_Challenge:_ In the text on managing OpenGL buffers, what happens when NULL is passed as the data argument to glBufferData?

_Selected text:_

Advanced-OpenGL/Advanced-Data

Throughout most chapters we've been extensively using buffers in OpenGL to store data on the GPU. This chapter we'll briefly discuss a few alternative approaches to managing buffers.

A buffer in OpenGL is, at its core, an object that manages a certain piece of GPU memory and nothing more. We give meaning to a buffer when binding it to a specific buffer target. A buffer is only a vertex array buffer when we bind it to GL_ARRAY_BUFFER, but we could just as easily bind it to GL_ELEMENT_ARRAY_BUFFER. OpenGL internally stores a reference to the buffer per target and, based on the target, processes the buffer differently.

So far we've been filling the buffer's memory by calling glBufferData, which allocates a piece of GPU memory and adds data into this memory. If we were to pass NULL as its data argument, the function would only allocate memory and not fill it. This is useful if we first want to reserve a specific amount of memory and later come back to this buffer.

Instead of filling the entire buffer with one function call we can also fill specific regions of the buffer by calling glBufferSubData. This function expects a buffer target, an offset, the size of the data and the actual data as its arguments. What's new with this function is that we can now give an offset that specifies from where we want to fill the buffer. This allows us to insert/update only certain parts of the buffer's memory. Do note that the buffer should have enough allocated memory so a call to glBufferData is necessary before calling glBufferSubData on the buffer.

glBufferSubData(GL_ARRAY_BUFFER, 24, sizeof(data), &data); // Range: [24, 24 + sizeof(data)]

Yet another method for getting data into a buffer is to ask for a pointer to the buffer's memory and directly copy the data in memory yourself. By calling glMapBuffer OpenGL returns a pointer to the currently bound buffer's memory for us to operate on:

float data[] = {
  0.5f, 1.0f, -0.35f
  [...]
};
glBindBuffer(GL_ARRAY_BUFFER, buffer);
// get pointer
void *ptr = glMapBuffer(GL_ARRAY_BUFFER, GL_WRITE_ONLY);
// now copy data into memory
memcpy(ptr, data, sizeof(data));
// make sure to tell OpenGL we're done with the pointer
glUnmapBuffer(GL_ARRAY_BUFFER);

By telling OpenGL we're finished with the pointer operations via glUnmapBuffer, OpenGL knows you're done. By unmapping, the pointer becomes invalid and the function returns GL_TRUE if OpenGL was able to map your data successfully to the buffer.

_Dataset excerpt:_
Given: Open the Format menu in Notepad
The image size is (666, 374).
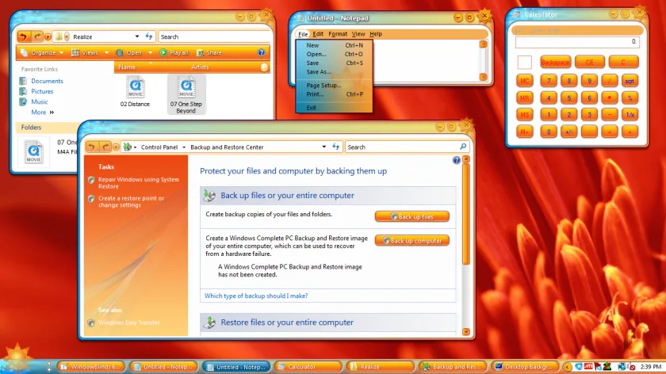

_Result of the exercise:_ The function only allocates memory and does not fill it.